Samsung faces headwinds from multiple directions. The global chip shortage and inflation have squeezed component costs. Google has aggressively priced its Pixel phones—the Pixel 7 flagship costs only $70 more than the A54, while refurbished Pixel 6 models sell for under $200. Apple continues to move older iPhones through the market at competitive prices. And Samsung itself set a high bar four years ago with the A51, a phone that still looks modern by comparison. The A54, with its cost-cutting measures and thicker bezels, reads as a step backward rather than forward.

The A54 does offer genuine improvements in isolation. The display is brighter than its predecessor. The primary camera sensor is larger, promising better low-light performance. Samsung commits to four years of Android updates and five years of security patches—a promise that matters when competing against Chinese manufacturers with weaker software support. For people in markets where the A54 is the only Samsung mid-range option available, it remains a reasonable choice. But reasonableness isn't enough when competitors are offering more.

Google's upcoming Pixel 7a threatens to reshape the entire segment. Rumors suggest it will pack the flagship-grade Tensor G2 processor, wireless charging, and Google's renowned computational photography—all at a price point competitive with the A54. Where Samsung has chosen restraint and cost-cutting, Google appears ready to offer flagship capabilities at mid-range prices. The Pixel 7a represents everything the A54 wants to be but cannot afford to be, given Samsung's need to protect its premium lineup.

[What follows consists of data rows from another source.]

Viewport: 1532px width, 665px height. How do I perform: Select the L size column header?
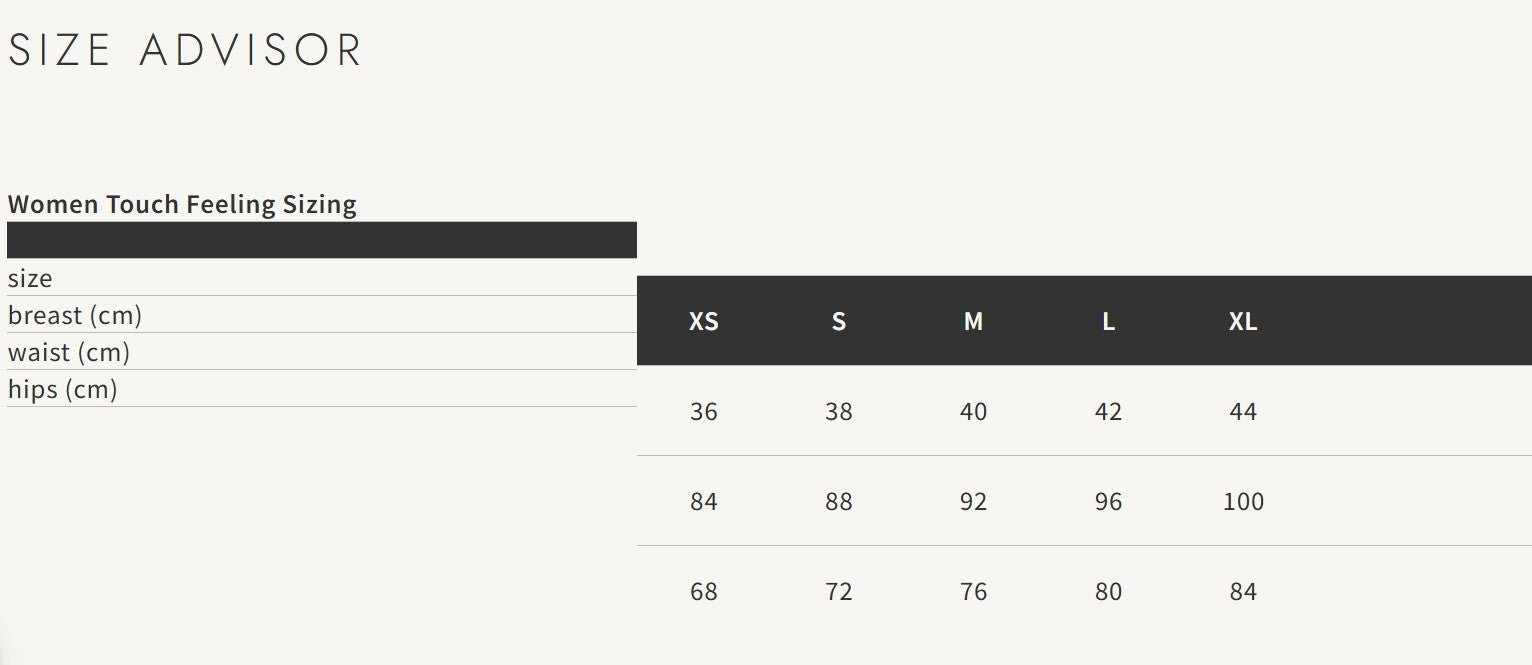(1108, 321)
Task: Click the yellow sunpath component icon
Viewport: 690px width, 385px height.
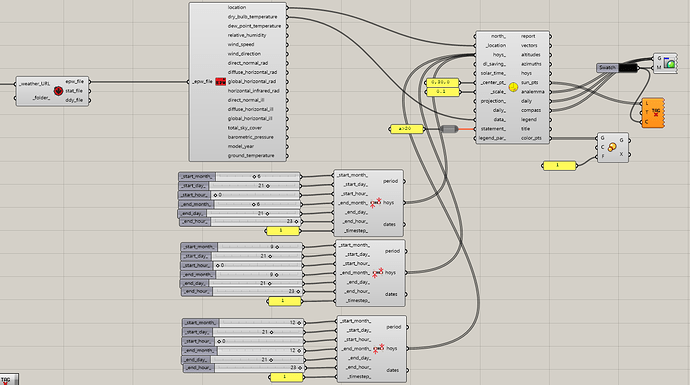Action: 513,87
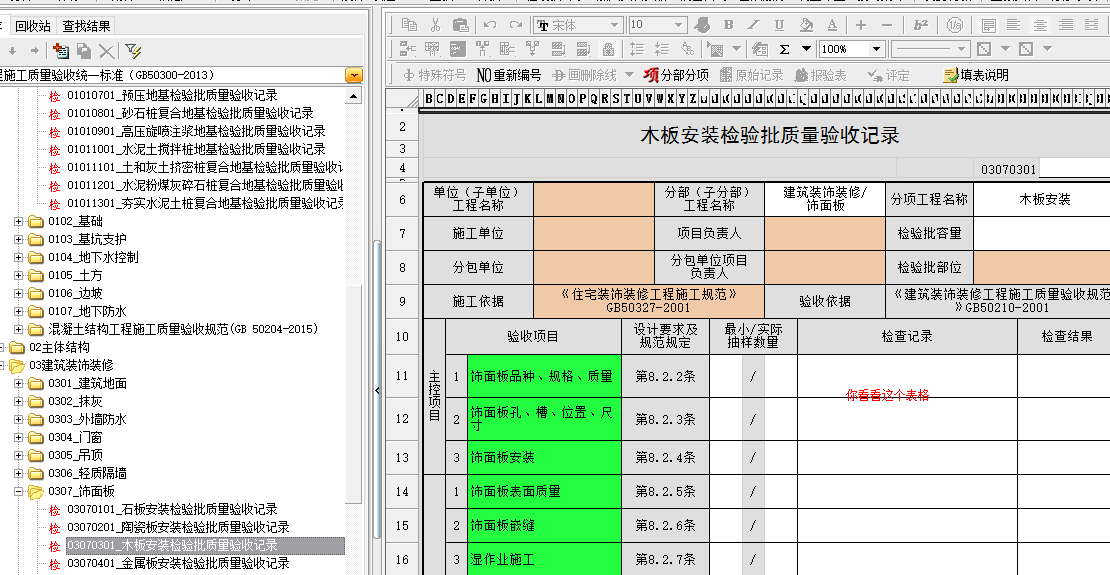This screenshot has width=1110, height=575.
Task: Click the add new form icon in tree toolbar
Action: pos(61,50)
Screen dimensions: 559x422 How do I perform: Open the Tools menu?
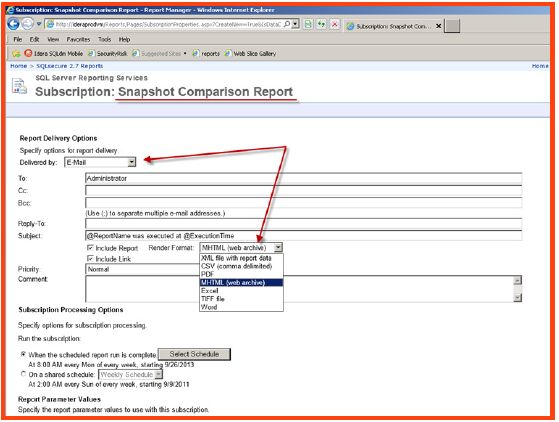(104, 39)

The broader question Samsung must confront is whether its balancing act has become unsustainable. The company makes dozens of phone models annually, each carefully positioned to avoid cannibalizing sales of more profitable devices. But when the cheaper option outperforms the newer one, when the design looks like regression, when competitors offer better value at similar prices, the strategy collapses. Samsung wasn't trying to make a worse phone. The A54 appears to be the result of poor timing—a phone that would have impressed in 2019 but looks like cost-cutting in 2023. The question now is whether Samsung can recalibrate before the market decides it has better options.

Samsung doesn't want to make worse phones, but the Galaxy A54 appears to be the result of poor timing—a phone that would have impressed in 2019 but looks like cost-cutting in 2023.
— PhoneArena analysis
A Conversa do Hearth Outra perspectiva sobre a história
Inventor

Why would Samsung deliberately make a phone that performs worse than a cheaper model it already sells?

Model

They're not being deliberately malicious about it. Samsung has to manage a tightrope—make the mid-range phones good enough to sell millions, but not so good that people skip the flagships where the real profit lives. The A54 is the result of that calculation breaking down.

Inventor

But doesn't that strategy backfire when people can see the cheaper phone is faster?

Model

Absolutely. That's the whole problem. In previous years, Samsung could get away with it because the competition wasn't as fierce. Now Google is selling last year's flagship for less money, and the Pixel 7a is coming with a chip that will embarrass the A54.

Inventor

Is this about the chip shortage and inflation, or is it about Samsung being caught off-guard?

Model

Both. The chip shortage forced difficult choices about which processors to use where. Inflation squeezed margins. But Samsung also didn't anticipate how aggressively Google would price the Pixel line. They were caught unprepared.

Inventor

What does the design regression—thicker bezels, older look—tell us?

Model

It tells us Samsung cut costs where it thought customers wouldn't notice. Except they did notice. A phone that looks older than a four-year-old predecessor is a messaging problem Samsung can't spin away.

Inventor

Can Samsung fix this, or is the mid-range segment just broken now?

Model

The segment isn't broken—it's just more competitive. Samsung can fix it by either making the A54 genuinely better or by accepting lower margins. Right now they're trying to do neither, and it shows.